Marienna believes the police’s failure to keep adequate records of their discussions and decision making actually helped get them off the hook.

She thinks this sets a dangerous precedent: “If the police force wants to block scrutiny by a jury in an inquest following a death, all they have to do is screw the investigation up so badly that there isn’t enough evidence for the jury to evaluate.”

Marienna claimed that when the Dorset officer who hung up on Gaia the day she went missing took the stand, “he literally smirked all the way through,” while nonchalantly apologising for his use of the phrase “taking the piss”. He told the court: “I always just imagined her as this giggling teenage girl.”

NHS failings

The inquest also heard of missed opportunities to refer Gaia for appropriate NHS support on multiple occasions, including failing to get her the support she needed after she was sexually harassed as a mental health inpatient in February 2017 – including failing to inform her family or record the incident.

A neurologist who treated Gaia also told the inquest that there was a “failure of communication” within the NHS and that no action was taken to connect Gaia’s epilepsy and mental health support.

“We hear a lot about the culture of misogyny in the police… but what we don’t hear anywhere near enough about is that that culture also exists within the NHS,” Marienna said.

She thinks part of the problem lies in the fact that mental health services have suffered severe austerity cuts, so people like her cousin can’t get the care they need.

“On top of that, the NHS isn’t a magical bubble immune to rape culture and misogyny.”


Gaia's father and sister at a candlelit vigil after her body was found in 2017.


As with the police failings, the inquest jury heard evidence of NHS failings during a relatively short period in 2017.

But Marienna argued: “The trajectory of the story was established in December 2014. That’s when she disclosed the abuse.”

Marienna said Gaia was so disturbed she could only communicate by writing on a notepad. It was then that she was told by the mental health service that she was having “delusions of sexual violence”.

“She didn’t feel believed. I saw first-hand, as did our whole family, the impact that had on Gaia’s confidence, on her own voice, her hope for the future.”

The coroner

Marienna calls it “ironic” that the jury heard evidence that different institutions – the police and the NHS – had failed to link up properly, only for the same thing to happen in the inquest itself.

“Without that big-picture view,” she said, “it cut out the roots of the story and all you end up with is this little snapshot.
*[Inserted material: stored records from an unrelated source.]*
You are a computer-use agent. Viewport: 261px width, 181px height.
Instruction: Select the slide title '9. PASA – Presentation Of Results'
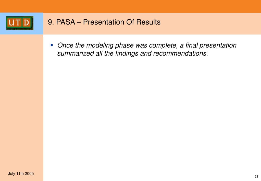(x=104, y=22)
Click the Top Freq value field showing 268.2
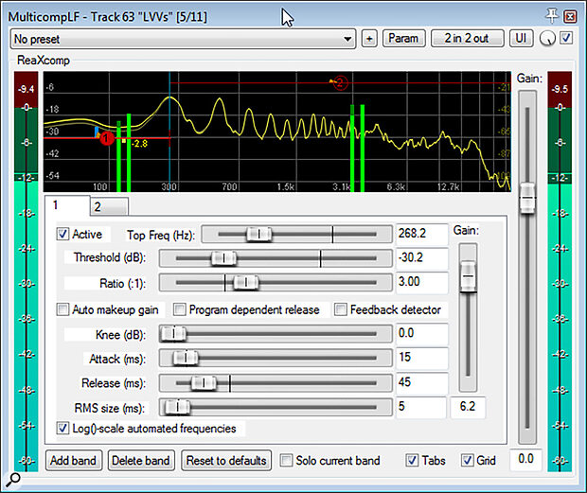The width and height of the screenshot is (587, 493). point(420,234)
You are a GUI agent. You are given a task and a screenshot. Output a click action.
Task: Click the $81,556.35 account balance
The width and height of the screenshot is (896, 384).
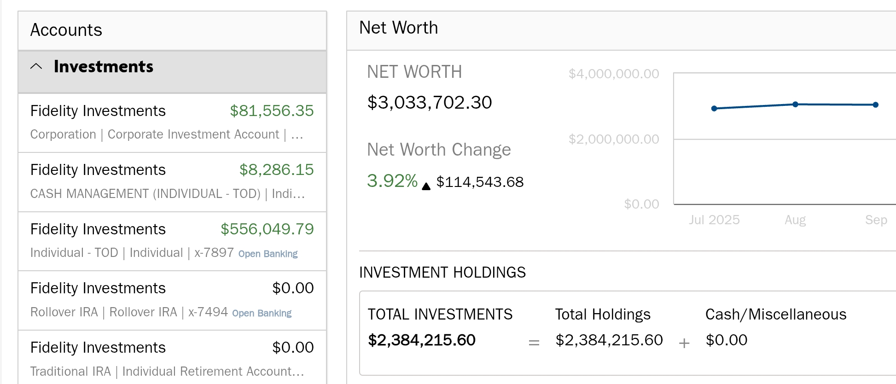pos(272,111)
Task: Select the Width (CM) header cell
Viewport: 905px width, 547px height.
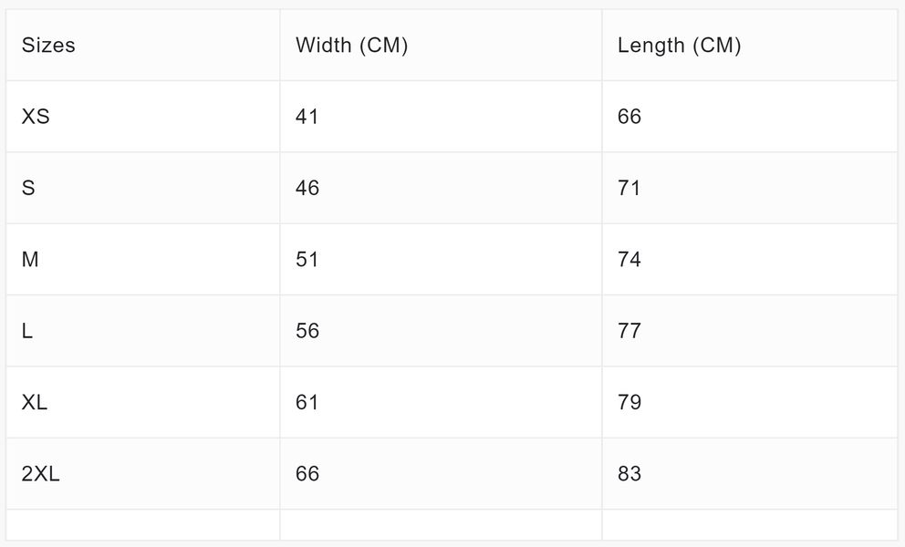Action: pos(441,45)
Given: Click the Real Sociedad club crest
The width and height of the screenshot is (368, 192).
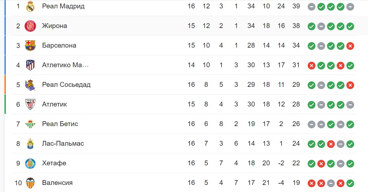Looking at the screenshot, I should pyautogui.click(x=30, y=85).
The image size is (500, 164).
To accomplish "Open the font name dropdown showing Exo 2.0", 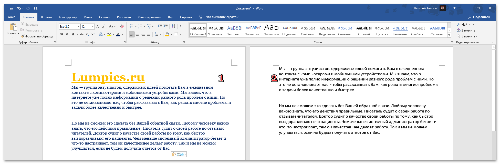I will (78, 26).
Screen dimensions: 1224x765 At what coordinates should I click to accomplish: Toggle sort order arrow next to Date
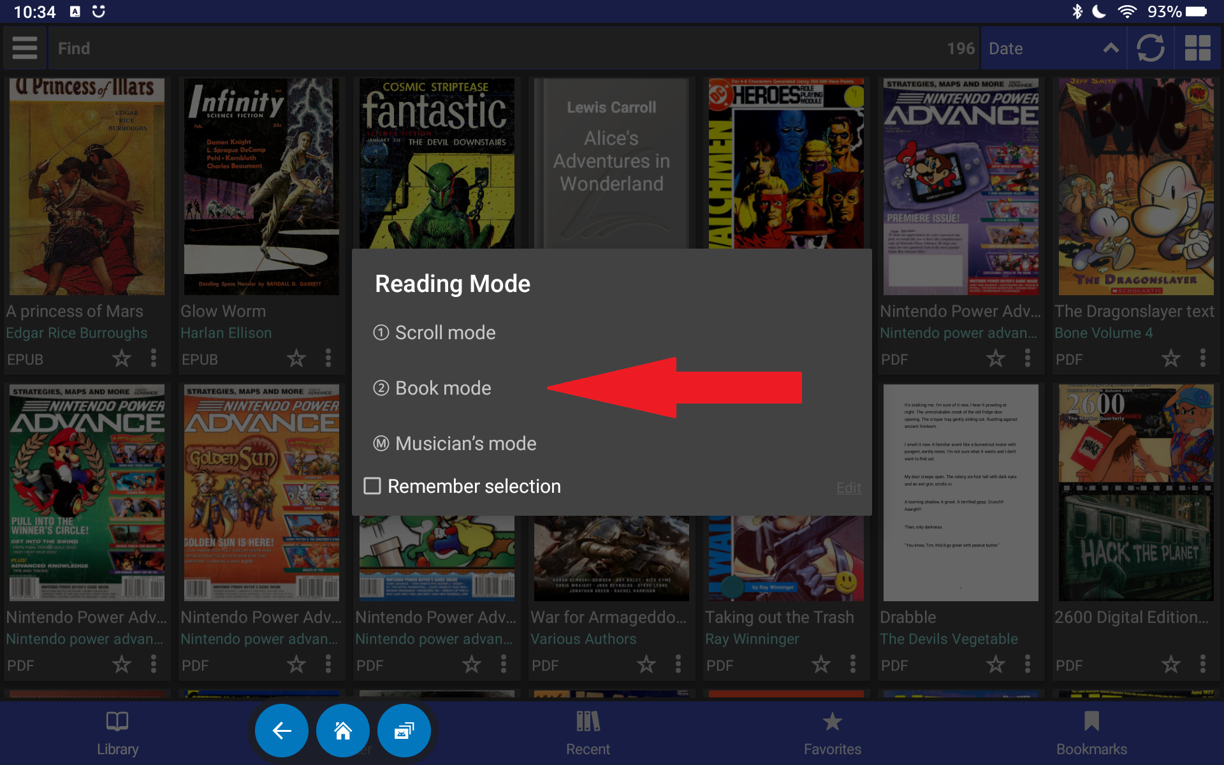pyautogui.click(x=1111, y=48)
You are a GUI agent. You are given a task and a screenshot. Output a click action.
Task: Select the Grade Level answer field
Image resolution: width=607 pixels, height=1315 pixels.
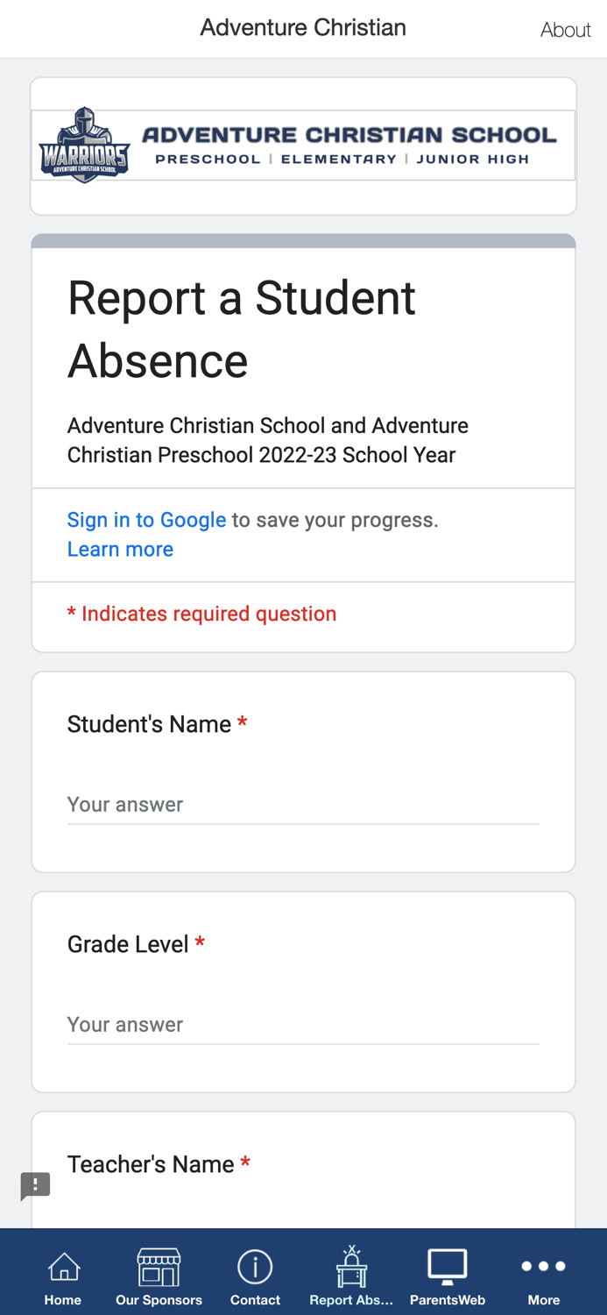pyautogui.click(x=302, y=1025)

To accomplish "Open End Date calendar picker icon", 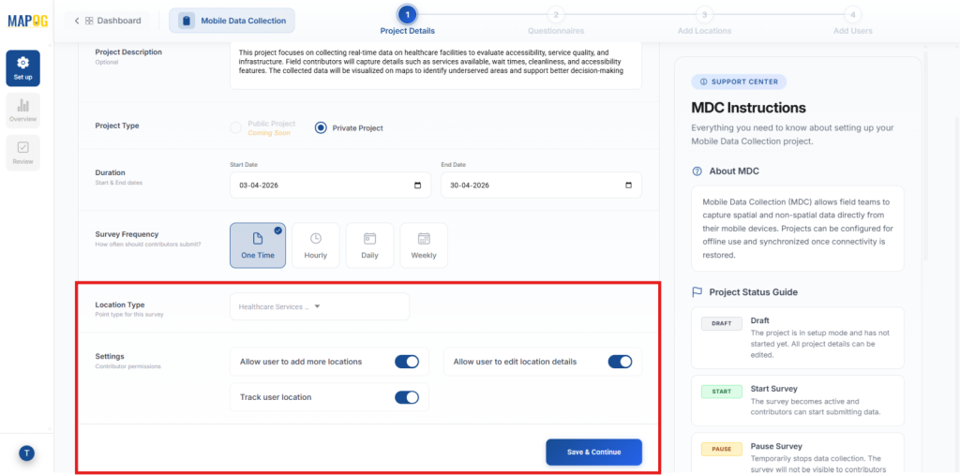I will click(x=628, y=186).
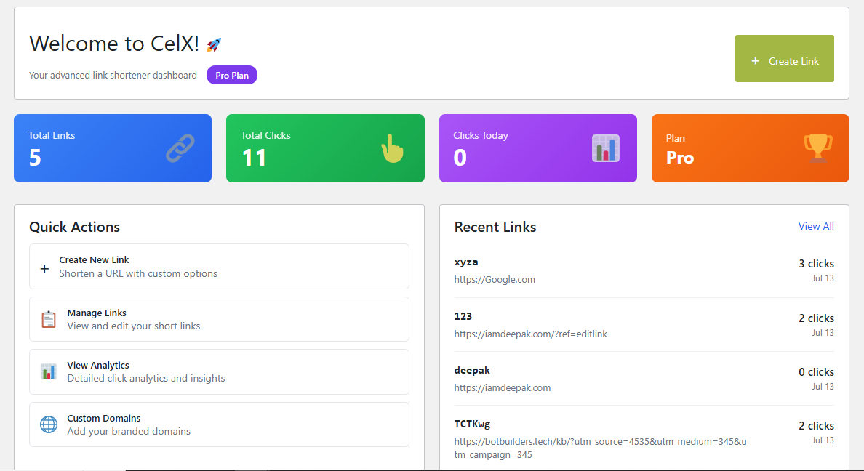Choose Custom Domains quick action
This screenshot has width=864, height=471.
pyautogui.click(x=219, y=424)
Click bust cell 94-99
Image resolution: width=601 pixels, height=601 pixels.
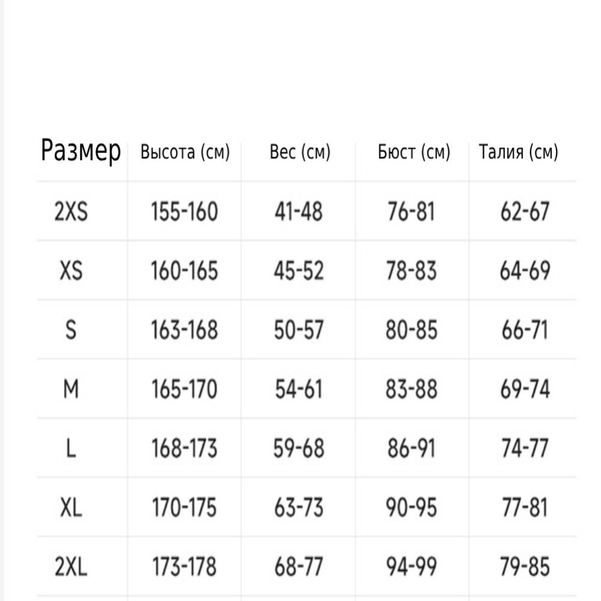[412, 567]
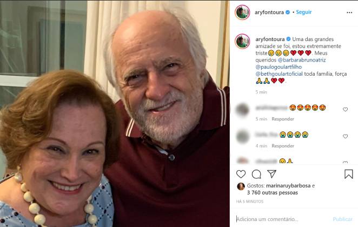Open comments via the speech bubble icon
The height and width of the screenshot is (227, 358).
pyautogui.click(x=256, y=174)
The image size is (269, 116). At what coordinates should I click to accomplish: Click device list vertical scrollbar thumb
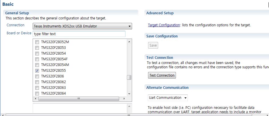tap(129, 77)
“They [coroners] have so much power to cut up the story, push evidence off the table, push voices off the table, push really important public interest issues off the table.”

Marienna does highlight the positives of the inquest – notably, a Prevention of Future Deaths report, which has local and national implications and includes recommendations for healthcare trusts and the police on how to work with survivors.

But it’s not enough, she adds. That’s why the Justice for Gaia campaign has launched a petition aiming to attract 2,500 signatures, with demands including that Dorset Police set up a specialised rape unit. The family have also recently launched a new manifesto, calling for a review on policies around policing, mental health and social support.

For Marienna, the Prevention of Future Deaths report is important because the way she and her family lost Gaia is “too deep a wound”.

“There can’t be justice for our family. She’s gone forever. Nothing’s going to change that. This was always about change so that it was less likely that other people would have to go through what she did.”

Above all, Marienna wants to thank everyone who’s supported them.

“Every day, I’d come out of court, and I’d check my phone and there’d be another message from someone who went through stuff like what Gaia went through, saying thank you.”

She believes that if it hadn’t been for the community support and public pressure Gaia’s body may have never been found. “Since all this started, it’s been the support of ordinary people outside of all of these processes that has made the difference.

“We know that the courts fail to give justice. It’s all about building the movement... We’re not done yet.”